Competing spin-orbital singlet states in the 4d^{4} honeycomb ruthenate Ag_{3}LiRu_{2}O_{6}

When spin-orbit-entangled d electrons reside on a honeycomb lattice, rich quantum states are anticipated to emerge, as exemplified by the d^{5} Kitaev materials. Distinct yet equally intriguing physics may be realized with a d-electron count other than d^{5}. The magnetization, ^{7}Li-nuclear magnetic resonance (NMR), and inelastic neutron scattering measurements, together with the quantum chemistry calculation, indicate that the layered ruthenate Ag_{3}LiRu_{2}O_{6} with d^{4}Ru^{4+} ions at ambient pressure forms a honeycomb lattice of spin-orbit-entangled singlets, which is a playground for frustrated excitonic magnetism.

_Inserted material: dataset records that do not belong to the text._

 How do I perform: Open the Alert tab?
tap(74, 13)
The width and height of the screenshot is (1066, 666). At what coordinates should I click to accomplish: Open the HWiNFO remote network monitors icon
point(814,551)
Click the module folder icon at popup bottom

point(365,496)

Under pressure, the singlet state does not develop the expected excitonic magnetism, but two successive transitions to other nonmagnetic phases were found in ^{7}Li-NMR, neutron diffraction, and x-ray absorption fine structure measurements, first to an intermediate phase with moderate distortion of honeycomb lattice and eventually to a high-pressure phase with very short Ru-Ru dimer bonds. While the strong dimerization in the high-pressure phase originates from a molecular orbital formation as in the sister compound Li_{2}RuO_{3}, we argue that the intermediate phase represents a spin-orbit-coupled singlet dimer state which is stabilized by the admixture of upper-lying J_{eff}=1-derived states via a pseudo-Jahn-Teller effect. The emergence of competing electronic phases demonstrates rich spin-orbital physics of d^{4} honeycomb compounds, and this finding paves the way for realization of unconventional magnetism.